In that regard, the Middlefield Amish series stands out because it takes this most sensitive of issues and makes it center stage by having the central characters of the Middlefield series begin to contemplate leaving the church and possibly even their home.

Kathleen isn’t out to shock her readers. Middlefield Amish doesn’t suddenly upend everything readers knew. Rather, the author takes a slow and tactful approach to this issue. Her characters are not out to throw their community into chaos and abandon everything they know.

Anna Mae and her ilk still hold strongly to their faith. However, Kathleen forces these characters to encounter situations where they must evaluate their lives and question whether there isn’t so much more in the outside world that they might be missing.

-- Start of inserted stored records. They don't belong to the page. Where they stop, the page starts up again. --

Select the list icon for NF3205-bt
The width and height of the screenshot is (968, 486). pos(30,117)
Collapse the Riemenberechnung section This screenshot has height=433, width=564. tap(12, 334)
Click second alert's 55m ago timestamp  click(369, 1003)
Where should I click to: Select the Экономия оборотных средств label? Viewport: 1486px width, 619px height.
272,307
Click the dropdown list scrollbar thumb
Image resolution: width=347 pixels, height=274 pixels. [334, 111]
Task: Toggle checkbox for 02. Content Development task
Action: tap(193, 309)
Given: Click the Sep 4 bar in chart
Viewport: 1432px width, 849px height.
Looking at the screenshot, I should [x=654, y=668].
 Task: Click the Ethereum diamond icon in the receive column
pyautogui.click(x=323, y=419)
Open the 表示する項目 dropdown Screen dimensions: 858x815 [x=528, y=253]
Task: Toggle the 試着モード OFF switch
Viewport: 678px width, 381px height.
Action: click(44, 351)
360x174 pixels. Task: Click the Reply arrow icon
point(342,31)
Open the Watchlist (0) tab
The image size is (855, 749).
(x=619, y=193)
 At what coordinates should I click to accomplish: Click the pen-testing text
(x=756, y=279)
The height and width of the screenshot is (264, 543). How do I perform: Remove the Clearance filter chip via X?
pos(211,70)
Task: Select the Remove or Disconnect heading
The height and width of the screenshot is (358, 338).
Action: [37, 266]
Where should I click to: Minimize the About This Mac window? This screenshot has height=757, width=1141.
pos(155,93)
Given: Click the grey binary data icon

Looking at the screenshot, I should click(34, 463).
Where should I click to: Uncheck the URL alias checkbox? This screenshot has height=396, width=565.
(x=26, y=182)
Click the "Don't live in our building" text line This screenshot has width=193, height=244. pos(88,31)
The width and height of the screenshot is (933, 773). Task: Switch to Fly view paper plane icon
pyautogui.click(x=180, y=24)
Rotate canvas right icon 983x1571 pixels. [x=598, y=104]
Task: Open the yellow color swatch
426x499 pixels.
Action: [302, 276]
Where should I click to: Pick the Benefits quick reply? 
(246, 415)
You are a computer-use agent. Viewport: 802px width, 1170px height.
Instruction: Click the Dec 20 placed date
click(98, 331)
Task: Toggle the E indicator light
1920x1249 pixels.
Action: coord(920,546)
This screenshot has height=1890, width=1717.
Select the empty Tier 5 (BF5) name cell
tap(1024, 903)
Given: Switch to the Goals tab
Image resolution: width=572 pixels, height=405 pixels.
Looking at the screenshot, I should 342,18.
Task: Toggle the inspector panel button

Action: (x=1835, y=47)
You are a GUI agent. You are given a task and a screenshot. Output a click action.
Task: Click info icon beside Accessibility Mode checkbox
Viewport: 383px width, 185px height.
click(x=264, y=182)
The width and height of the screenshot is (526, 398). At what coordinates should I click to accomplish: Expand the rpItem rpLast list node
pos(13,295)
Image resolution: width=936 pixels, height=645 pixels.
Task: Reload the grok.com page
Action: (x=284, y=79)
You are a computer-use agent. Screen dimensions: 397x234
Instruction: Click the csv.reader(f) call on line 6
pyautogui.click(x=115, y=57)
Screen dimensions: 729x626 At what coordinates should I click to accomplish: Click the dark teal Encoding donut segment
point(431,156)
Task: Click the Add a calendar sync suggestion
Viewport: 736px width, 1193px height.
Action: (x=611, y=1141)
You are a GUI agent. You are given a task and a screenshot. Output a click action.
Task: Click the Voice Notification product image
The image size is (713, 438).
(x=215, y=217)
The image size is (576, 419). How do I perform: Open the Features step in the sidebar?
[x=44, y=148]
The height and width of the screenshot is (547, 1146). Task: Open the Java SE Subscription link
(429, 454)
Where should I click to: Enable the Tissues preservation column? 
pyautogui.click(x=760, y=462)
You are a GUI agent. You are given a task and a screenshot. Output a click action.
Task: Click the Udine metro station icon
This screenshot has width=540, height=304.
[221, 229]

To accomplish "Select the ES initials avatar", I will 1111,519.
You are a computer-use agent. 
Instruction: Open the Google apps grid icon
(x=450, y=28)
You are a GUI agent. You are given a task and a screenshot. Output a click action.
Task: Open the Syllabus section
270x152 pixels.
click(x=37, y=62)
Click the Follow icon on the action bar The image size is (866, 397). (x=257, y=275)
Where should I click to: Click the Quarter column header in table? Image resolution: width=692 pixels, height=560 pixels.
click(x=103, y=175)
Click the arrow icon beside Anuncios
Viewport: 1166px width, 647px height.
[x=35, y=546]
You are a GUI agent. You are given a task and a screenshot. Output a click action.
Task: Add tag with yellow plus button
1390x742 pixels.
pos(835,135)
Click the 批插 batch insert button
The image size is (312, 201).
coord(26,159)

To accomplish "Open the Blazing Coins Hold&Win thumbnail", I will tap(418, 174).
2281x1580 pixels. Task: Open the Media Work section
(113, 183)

Anna Mae isn’t written to be a rebel. She’s a confused girl who no longer believes that her future lies in Middlefield. And because Kathleen is a Christian author, every struggle that the characters in the Middlefield Amish series encounter is framed in and around the will of God.

Each story starts with the characters questioning what plan God might have for them. And every story ends with the characters choosing to go the path God has laid out for them. The challenges Kathleen presents her heroes and heroines take the shape of doubts they cannot seem to shake.

Anna Mae might have started to doubt the validity of her Amish lifestyle but it is still the only life she has ever known. And even as the confusion sets in and she begins to seriously question whether the Amish life was ever for her, Anna Mae is bombarded by a stronger wave of doubts that keep pestering her to stay rooted in the familiar.

Ultimately, Kathleen endeavors to show her characters that they cannot be ruled by fear. And that includes the fear of disappointing one’s friends and families. Kathleen pushes her characters to realize that they must be willing to go wherever God commands them to, even if that command drives them to abandon their Amish faith and the only home they have ever known.

+The Author

Kathleen Fuller came into this world in 1967. Before setting her sights on the publishing arena, Kathleen was a teacher. It wasn’t the publishing ambition that called the author to write but rather the opportunity to touch people with her words.

And it all began when Kathleen came across and fell in love with Christian fiction. The wife and mother writes a lot of Amish fiction.

Kathleen’s Middlefield Amish series came about after she completed ‘A Middlefield Family’. She found that she couldn’t stop thinking about Anna Mae and Jeremiah, characters she had introduced as kids in previous novels.

She kept dreaming and fantasizing about what they would become as adults and how their lives would change. It wasn’t long before the author realized that the story of these characters was far from complete.

So she launched the Middlefield Amish series with the intention giving Anna Mae and the rest of her friends a finite conclusion. The stories of Middlefield Amish have been better received than many of the author’s previous works because they tackle the difficult subject of departure from the Amish faith.

Kathleen knows that the issue can destroy families and communities and she endeavors to approach the subject with tact. However, that doesn’t stop her from working hard to keep her fans engaged and entertained.

Kathleen attempts to take readers into the mind of Anna Mae as she struggles with the most important decision she will probably ever make. She allows her audience to experience every grueling and taxing moment of Anna Mae’s ordeal as she faces opposition from all sides, even from within.

+A Faith of Her Own

As kids, life was relatively simple for Anna Mae, Jeremiah, and Amos. Their Amish community in Middlefield was a warm and inviting place. And all three were sure that they would stay friends forever, even in the face of exciting dreams and difficult struggles.

As an adult, Anna Mae quickly finds that life isn’t quite so simple. The group lost Jeremiah years ago when he abandoned the church and the town, a development that shocked Anna Mae.

When Jeremiah returns to help out an old mentor, his presence ignites doubts in Anna Mae’s mind. She doesn’t quite know where she belongs. Committing to Jeremiah would mean leaving her home. But she isn’t even sure that she wants to commit to the church.

Anna Mae struggles to decipher God’s plan for her.